June 29, 2018 — The SC Test of Time Award (ToTA) Committee announced the selection of “A Parallel Hashed Oct-Tree N-Body Algorithm” by John Salmon and Mike Warren as the SC18 ToTA winner.
“The award-winning paper describes a technique for solving N-body problems, which arise in a large number of fields from astrophysics to chemistry at both large and small scales,” said David Abramson, ToTA Committee Chair from University of Queensland, Australia. “Importantly, it described novel algorithms that served as an efficient way of solving N-body problems on HPC platforms,” he said.
The ToTA recognizes an outstanding paper that has deeply influenced the HPC discipline. It is a mark of historical impact and recognition that the paper has changed HPC trends.
About the Authors:
Mike Warren
Mike Warren leads the technical team at Descartes Labs. His work spans a wide range of disciplines, with the recurring theme of developing and applying advanced software and computing technology to understand the physical and virtual world.

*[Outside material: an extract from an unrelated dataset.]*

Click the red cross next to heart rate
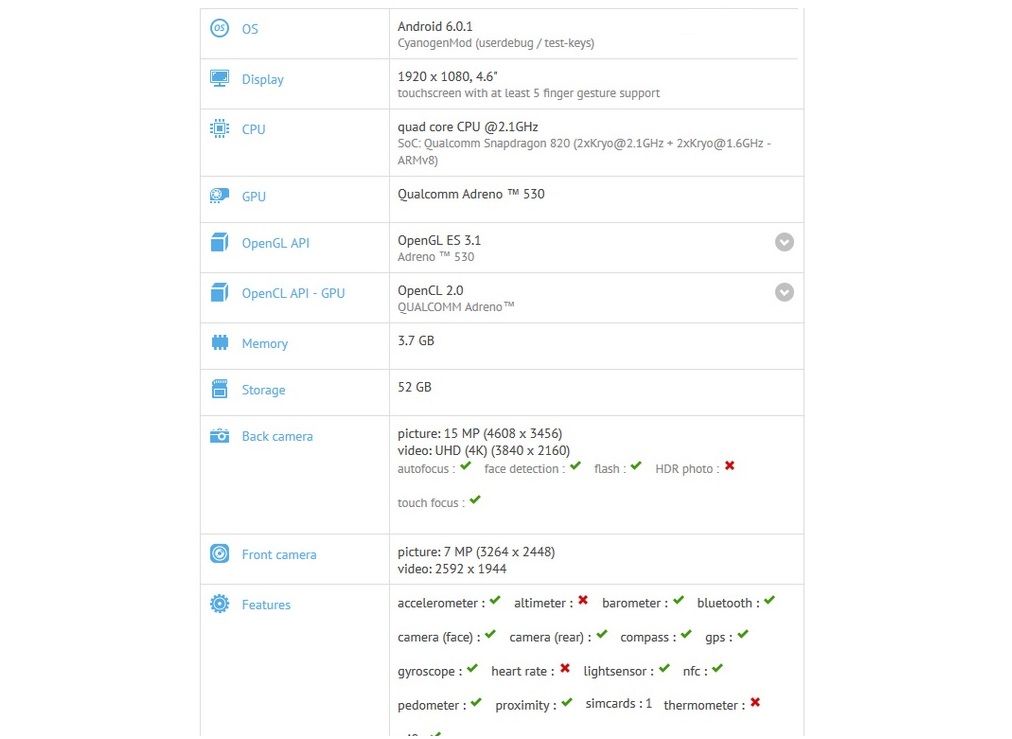This screenshot has width=1012, height=739. point(565,669)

He was a scientist at Los Alamos National Laboratory for 25 years, and also worked as a Senior Software Engineer at Sandpiper Networks/Digital Island. His work has been recognized on multiple occasions, including the Gordon Bell prize for outstanding achievement in high-performance computing.
He has degrees in Physics and Engineering & Applied Science from Caltech, and he received a PhD in Physics from University of California, Santa Barbara.
John Salmon
John Salmon has degrees in Physics and EECS from MIT and a PhD in Physics from Caltech, where he first first encountered parallel computing on the 64-node 8086/8087 Cosmic Cube.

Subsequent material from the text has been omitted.